> [Exercise data]:
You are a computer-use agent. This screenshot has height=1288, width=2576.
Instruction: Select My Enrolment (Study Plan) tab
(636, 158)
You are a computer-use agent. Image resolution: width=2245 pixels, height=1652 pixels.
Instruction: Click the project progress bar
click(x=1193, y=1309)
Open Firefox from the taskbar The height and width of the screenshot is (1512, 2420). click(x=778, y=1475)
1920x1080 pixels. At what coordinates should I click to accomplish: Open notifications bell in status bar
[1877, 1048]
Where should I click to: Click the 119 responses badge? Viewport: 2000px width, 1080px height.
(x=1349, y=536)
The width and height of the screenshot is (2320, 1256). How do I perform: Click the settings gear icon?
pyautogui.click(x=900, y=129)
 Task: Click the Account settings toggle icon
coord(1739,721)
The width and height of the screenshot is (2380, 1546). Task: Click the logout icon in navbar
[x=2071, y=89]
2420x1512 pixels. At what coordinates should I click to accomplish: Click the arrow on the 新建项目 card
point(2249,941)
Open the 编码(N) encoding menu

> [Prompt]:
Copy out the full listing above. Keep every word as it is.

> [Answer section]:
You are a computer-use agent. This screenshot has height=1288, width=2576.
Instruction: Select My Enrolment (Study Plan) tab
(636, 158)
You are a computer-use agent. Image resolution: width=2245 pixels, height=1652 pixels.
Instruction: Click the project progress bar
click(x=1193, y=1309)
Open Firefox from the taskbar The height and width of the screenshot is (1512, 2420). click(x=778, y=1475)
1920x1080 pixels. At what coordinates should I click to accomplish: Open notifications bell in status bar
[1877, 1048]
Where should I click to: Click the 119 responses badge? Viewport: 2000px width, 1080px height.
(x=1349, y=536)
The width and height of the screenshot is (2320, 1256). How do I perform: Click the settings gear icon?
pyautogui.click(x=900, y=129)
 Task: Click the Account settings toggle icon
coord(1739,721)
The width and height of the screenshot is (2380, 1546). Task: Click the logout icon in navbar
[x=2071, y=89]
2420x1512 pixels. At what coordinates should I click to accomplish: Click the arrow on the 新建项目 card
point(2249,941)
Open the 编码(N) encoding menu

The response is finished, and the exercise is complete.